### Work request
Starting at the first line and ending at the one with "[button] (71, 113)", give the lines of the listing again exactly, and nothing else; skip the pictures.

[Study material — start]

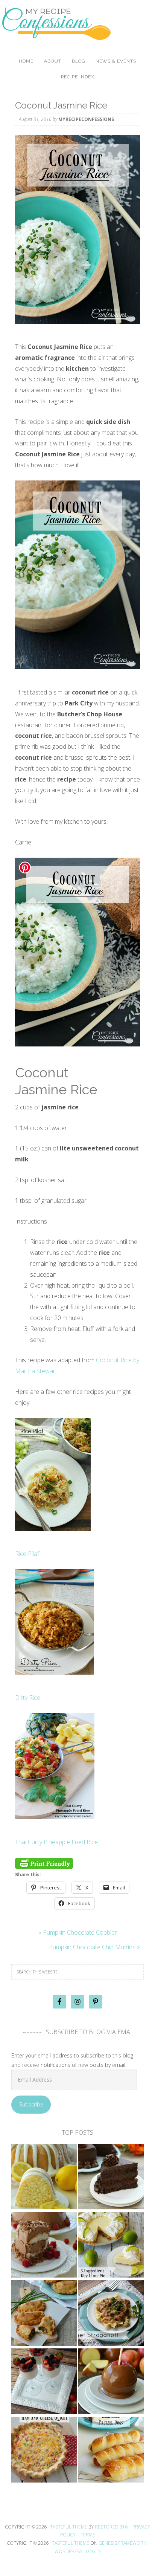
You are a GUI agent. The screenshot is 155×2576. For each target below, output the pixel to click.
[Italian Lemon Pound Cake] (44, 2177)
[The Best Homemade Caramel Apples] (111, 2381)
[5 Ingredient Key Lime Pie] (111, 2245)
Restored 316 (111, 2527)
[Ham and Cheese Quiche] (44, 2450)
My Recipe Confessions (77, 36)
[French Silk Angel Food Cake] (44, 2245)
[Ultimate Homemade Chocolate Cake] (111, 2177)
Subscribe (31, 2104)
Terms (88, 2535)
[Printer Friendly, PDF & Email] (44, 1862)
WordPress (68, 2551)
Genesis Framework (122, 2543)
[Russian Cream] (44, 2381)
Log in (93, 2551)
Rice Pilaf (27, 1554)
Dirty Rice (27, 1697)
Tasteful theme (68, 2527)
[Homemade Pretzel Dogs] (111, 2450)
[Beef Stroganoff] (111, 2313)
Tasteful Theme (70, 2543)
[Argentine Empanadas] (44, 2313)
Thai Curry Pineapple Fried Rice (56, 1842)
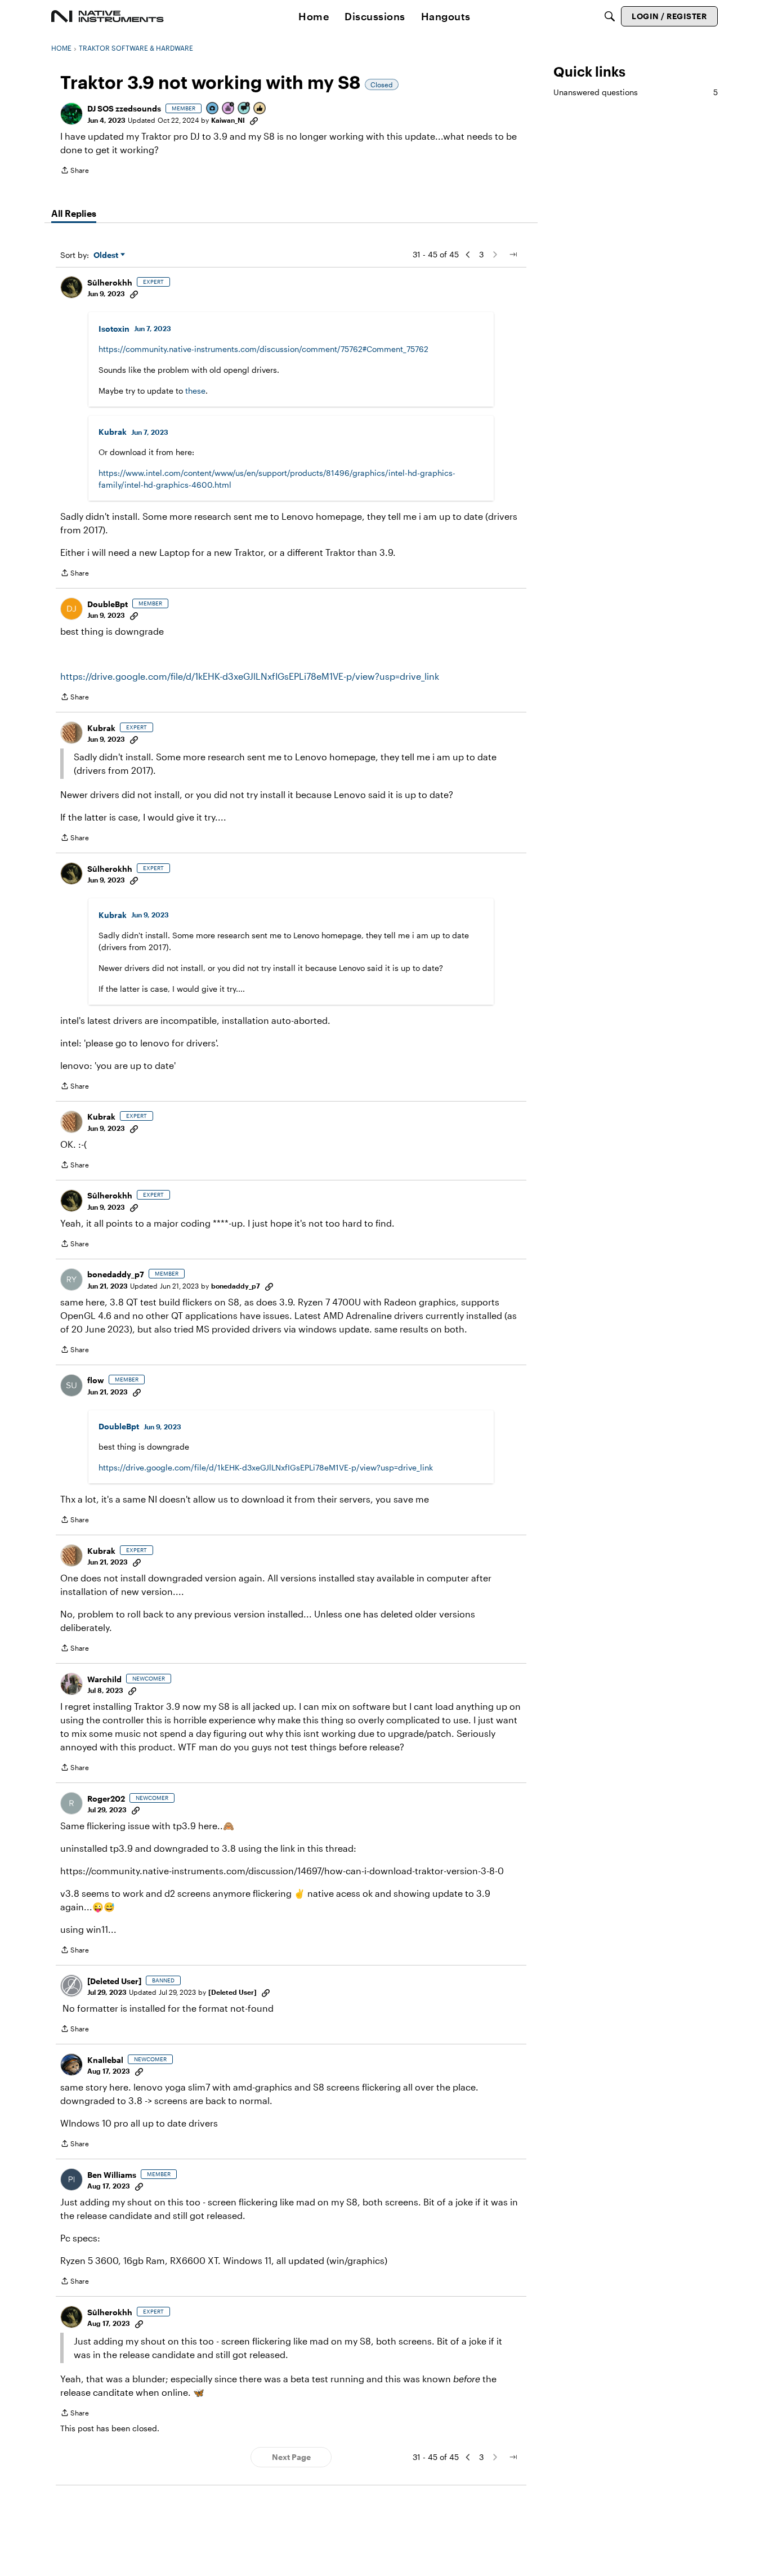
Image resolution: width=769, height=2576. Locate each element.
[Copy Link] (254, 120)
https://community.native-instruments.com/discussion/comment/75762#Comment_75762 (263, 349)
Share (74, 171)
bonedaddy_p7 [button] (115, 1274)
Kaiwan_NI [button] (228, 120)
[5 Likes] (260, 109)
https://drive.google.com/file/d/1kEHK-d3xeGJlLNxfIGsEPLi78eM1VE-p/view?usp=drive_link (249, 676)
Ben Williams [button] (111, 2175)
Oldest (106, 255)
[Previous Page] (468, 255)
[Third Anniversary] (228, 109)
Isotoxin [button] (114, 328)
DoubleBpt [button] (107, 604)
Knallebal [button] (105, 2060)
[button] (71, 113)
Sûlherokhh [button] (109, 282)
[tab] (73, 213)
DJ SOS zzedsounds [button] (124, 108)
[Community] (107, 16)
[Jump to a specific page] (513, 255)
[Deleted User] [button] (114, 1981)
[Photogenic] (213, 109)
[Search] (610, 16)
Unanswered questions (635, 92)
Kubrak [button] (113, 431)
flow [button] (95, 1380)
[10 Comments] (244, 109)
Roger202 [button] (106, 1798)
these (195, 390)
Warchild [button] (104, 1679)
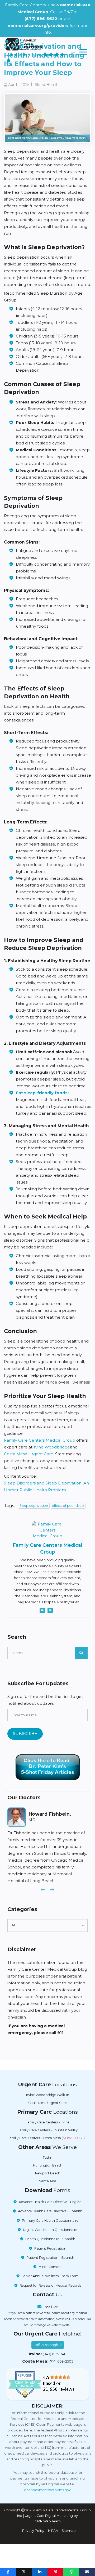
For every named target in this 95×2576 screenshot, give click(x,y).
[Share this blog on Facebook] (8, 2572)
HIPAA (53, 2537)
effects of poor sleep (68, 1506)
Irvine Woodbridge (51, 1447)
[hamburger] (83, 52)
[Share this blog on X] (24, 2572)
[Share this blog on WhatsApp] (71, 2572)
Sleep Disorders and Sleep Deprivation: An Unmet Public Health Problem (46, 1486)
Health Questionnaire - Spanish (50, 2246)
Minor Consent (50, 2274)
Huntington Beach (47, 2172)
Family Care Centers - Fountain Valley (48, 2137)
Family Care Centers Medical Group (39, 1440)
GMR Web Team (48, 2528)
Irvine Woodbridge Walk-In (47, 2102)
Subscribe (25, 1733)
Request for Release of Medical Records (50, 2292)
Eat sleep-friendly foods (42, 1092)
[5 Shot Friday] (47, 1767)
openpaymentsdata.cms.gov (47, 2497)
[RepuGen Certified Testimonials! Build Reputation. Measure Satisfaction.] (47, 2391)
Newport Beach (47, 2180)
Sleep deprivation (34, 1506)
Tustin (47, 2164)
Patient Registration (50, 2255)
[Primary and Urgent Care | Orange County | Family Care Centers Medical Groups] (23, 44)
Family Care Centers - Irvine (47, 2129)
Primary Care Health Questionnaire (50, 2227)
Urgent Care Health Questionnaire (50, 2237)
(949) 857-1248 (54, 2361)
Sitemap (69, 2537)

[Study material — finish]

### Your solution
You are a GUI agent. The screenshot is 155×2576. For each target below, output the pixel to click.
[Italian Lemon Pound Cake] (44, 2177)
[The Best Homemade Caramel Apples] (111, 2381)
[5 Ingredient Key Lime Pie] (111, 2245)
Restored 316 (111, 2527)
[Ham and Cheese Quiche] (44, 2450)
My Recipe Confessions (77, 36)
[French Silk Angel Food Cake] (44, 2245)
[Ultimate Homemade Chocolate Cake] (111, 2177)
Subscribe (31, 2104)
Terms (88, 2535)
[Printer Friendly, PDF & Email] (44, 1862)
WordPress (68, 2551)
Genesis Framework (122, 2543)
[Russian Cream] (44, 2381)
Log in (93, 2551)
Rice Pilaf (27, 1554)
Dirty Rice (27, 1697)
Tasteful theme (68, 2527)
[Homemade Pretzel Dogs] (111, 2450)
[Beef Stroganoff] (111, 2313)
Tasteful Theme (70, 2543)
[Argentine Empanadas] (44, 2313)
Thai Curry Pineapple Fried Rice (56, 1842)
Image resolution: width=769, height=2576. Locate each element.
[Copy Link] (254, 120)
https://community.native-instruments.com/discussion/comment/75762#Comment_75762 (263, 349)
Share (74, 171)
bonedaddy_p7 [button] (115, 1274)
Kaiwan_NI [button] (228, 120)
[5 Likes] (260, 109)
https://drive.google.com/file/d/1kEHK-d3xeGJlLNxfIGsEPLi78eM1VE-p/view?usp=drive_link (249, 676)
Ben Williams [button] (111, 2175)
Oldest (106, 255)
[Previous Page] (468, 255)
[Third Anniversary] (228, 109)
Isotoxin [button] (114, 328)
DoubleBpt [button] (107, 604)
Knallebal [button] (105, 2060)
[button] (71, 113)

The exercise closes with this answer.